- **Task statement**:
Copy the passage on the fall of Stilwell below word for word, in full.

3. The Fall of Stilwell


IN THE LATE summer of 1944, the Japanese Ichigo offensive precipitated a crisis in the relationship between Chiang Kai-shek and the American government. As the Nationalist armies fell back, ceding great tracts of territory, leading figures in the U.S. leadership at last perceived that China was incapable of fulfilling Washington’s ambitions. It could not become a major force in the struggle against Japan. Stilwell signalled to Marshall, chairman of the joint chiefs of staff: “I am now convinced that he [Chiang] regards the South China catastrophe as of little moment, believing that the Japs will not bother him further in that area, and that he imagines he can get behind the Salween [river] and there wait in safety for the U.S. to finish the war.” This was an entirely accurate perception, but one of little service to the relationship between China’s leader and America’s senior military representative in his country.

- **Data provided**:
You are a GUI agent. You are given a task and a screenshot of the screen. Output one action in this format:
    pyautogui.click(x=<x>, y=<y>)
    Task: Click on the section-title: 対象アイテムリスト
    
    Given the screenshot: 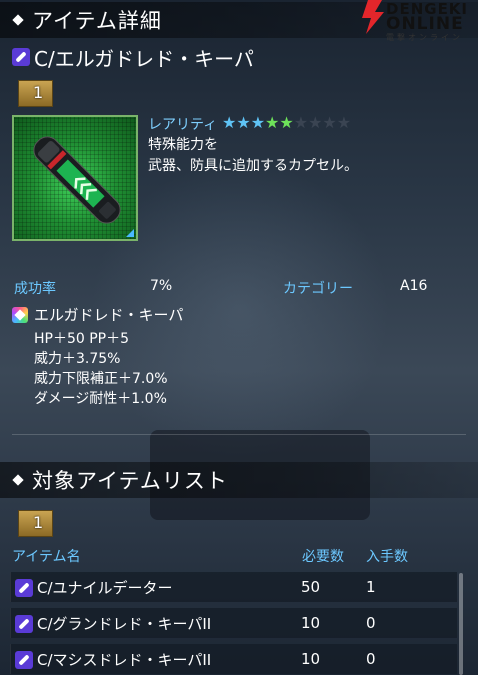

- **Reply**:
3. The Fall of Stilwell


IN THE LATE summer of 1944, the Japanese Ichigo offensive precipitated a crisis in the relationship between Chiang Kai-shek and the American government. As the Nationalist armies fell back, ceding great tracts of territory, leading figures in the U.S. leadership at last perceived that China was incapable of fulfilling Washington’s ambitions. It could not become a major force in the struggle against Japan. Stilwell signalled to Marshall, chairman of the joint chiefs of staff: “I am now convinced that he [Chiang] regards the South China catastrophe as of little moment, believing that the Japs will not bother him further in that area, and that he imagines he can get behind the Salween [river] and there wait in safety for the U.S. to finish the war.” This was an entirely accurate perception, but one of little service to the relationship between China’s leader and America’s senior military representative in his country.